Particle size distribution (PSD) in the soil profile is strongly related to erosion, deposition, and physical and chemical processes. Water cycling and plant growth are also affected by PSD. Material sedimented upstream of the dam constructions formed large areas of deposited farmland (DF) soils on the Chinese Loess Plateau (CLP), which has been the site of the most severe soil erosion in the world. Two DFs without tillage on the CLP were chosen to study the combined effect of erosion and check dams on PSD. Eighty-eight layers (each 10 cm thick) of filled deposited farmland (FDF) soils and 22 layers of silting deposited farmland (SDF) soils of each studied soil profile were collected and 932 soil samples were investigated using laser granulometry. The particle sizes were stratified in both DFs based on soil properties and erosion resistance. The obtained results of clay and silt fractions showed similar horizontal distribution, indicating parallel characteristics of erosion and deposition processes. Fine sand represented the largest fraction, suggesting the preferential detachment of this fraction. The most erodible range of particle sizes was 0.25-0.5 mm, followed by 0.2-0.25 mm in the studied soil profiles. The correlation between particle size and soil water contents tended to increase with increasing water contents in FDF. Due to the abundant shallow groundwater, the relationship between particle size and soil water content in SDF was lost. Further studies on PSD in the DF area are needed to enhance the conservation management of soil and water resources in this region.

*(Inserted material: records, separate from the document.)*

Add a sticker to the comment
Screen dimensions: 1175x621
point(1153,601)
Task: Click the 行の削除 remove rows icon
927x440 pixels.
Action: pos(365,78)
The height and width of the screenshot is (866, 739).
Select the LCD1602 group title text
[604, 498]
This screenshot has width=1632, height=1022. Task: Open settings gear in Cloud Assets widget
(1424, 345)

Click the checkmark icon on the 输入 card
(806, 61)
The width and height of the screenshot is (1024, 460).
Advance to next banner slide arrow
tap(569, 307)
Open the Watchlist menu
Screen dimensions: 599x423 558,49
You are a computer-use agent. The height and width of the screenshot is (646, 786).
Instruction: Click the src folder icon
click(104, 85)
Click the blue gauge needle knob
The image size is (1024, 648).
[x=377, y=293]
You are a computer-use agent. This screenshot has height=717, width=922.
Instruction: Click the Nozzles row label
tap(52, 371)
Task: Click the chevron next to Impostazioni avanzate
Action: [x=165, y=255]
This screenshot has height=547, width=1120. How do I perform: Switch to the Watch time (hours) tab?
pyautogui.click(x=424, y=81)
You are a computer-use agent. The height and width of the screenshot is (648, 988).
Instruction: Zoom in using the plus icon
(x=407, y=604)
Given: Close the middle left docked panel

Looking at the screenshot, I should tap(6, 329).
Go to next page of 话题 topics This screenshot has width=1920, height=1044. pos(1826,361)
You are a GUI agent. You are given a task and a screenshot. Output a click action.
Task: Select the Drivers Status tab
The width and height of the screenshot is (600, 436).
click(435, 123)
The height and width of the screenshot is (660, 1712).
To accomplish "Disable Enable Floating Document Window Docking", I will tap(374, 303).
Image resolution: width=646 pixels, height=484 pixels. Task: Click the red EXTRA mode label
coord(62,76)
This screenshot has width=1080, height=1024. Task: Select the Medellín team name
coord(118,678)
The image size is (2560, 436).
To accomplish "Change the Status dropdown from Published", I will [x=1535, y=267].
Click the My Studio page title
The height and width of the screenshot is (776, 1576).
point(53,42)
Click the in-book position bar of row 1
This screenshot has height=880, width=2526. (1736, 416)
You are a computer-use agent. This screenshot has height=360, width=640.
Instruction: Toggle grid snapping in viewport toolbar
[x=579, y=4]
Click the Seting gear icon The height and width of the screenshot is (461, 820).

Index terms: soil texture, stratification, soil erodibility, dam construction, soil conservation.
A distribuição do tamanho das partículas do solo (PSD) está fortemente relacionada à sua erosão, deposição e aos processos físicos e químicos ocorridos no perfil do solo. A ciclagem da água e o crescimento das plantas também são alterados pelo PSD. Antes da construção das barragens, os solos depositados nas áreas agrícolas (DF) foram amplamente formados no "Loess Plateau", na China (LPC), onde os mais sérios problemas de erosão do solo ocorreram no mundo. Duas DFs, sem preparo do solo, localizadas no LPC foram escolhidas para estudar conjuntamente o efeito da erosão e das barragens na PSD. Novecentas e trinta e duas amostras de solo foram analisadas usando granulometria a laser, a partir de coletas realizadas em 88 camadas (espessura de 10 cm cada camada) formadas por deposição de solos em áreas agrícolas (FDF) e em 22 camadas formadas por deposição de silte (SDF). Os tamanhos das partículas foram estratificados, em ambas as DFs, em função das propriedades do solo e de sua resistência à erosão. Os resultados obtidos para as frações silte e argila mostraram que elas possuem distribuição horizontal similar, indicando características paralelas dos processos de erosão e deposição. A areia fina foi a fração mais encontrada, o que sugere uma separação preferencial desta. Das camadas de solo estudadas, a faixa mais erodível dos tamanhos de partículas foi a de 0,25-0,5 mm, seguida pela de 0,20-0,25 mm. Aumento da correlação entre o tamanho das partículas e o conteúdo de água no solo foi observado na FDF. Devido à abundância de águas subterrâneas superficiais em SDF, os tamanhos de partículas não se relacionaram com o conteúdo de água no solo. Mais estudos sobre a distribuição do tamanho das partículas em DFs são necessários para indicar um melhor manejo e conservação do solo e da água nessas áreas agrícolas.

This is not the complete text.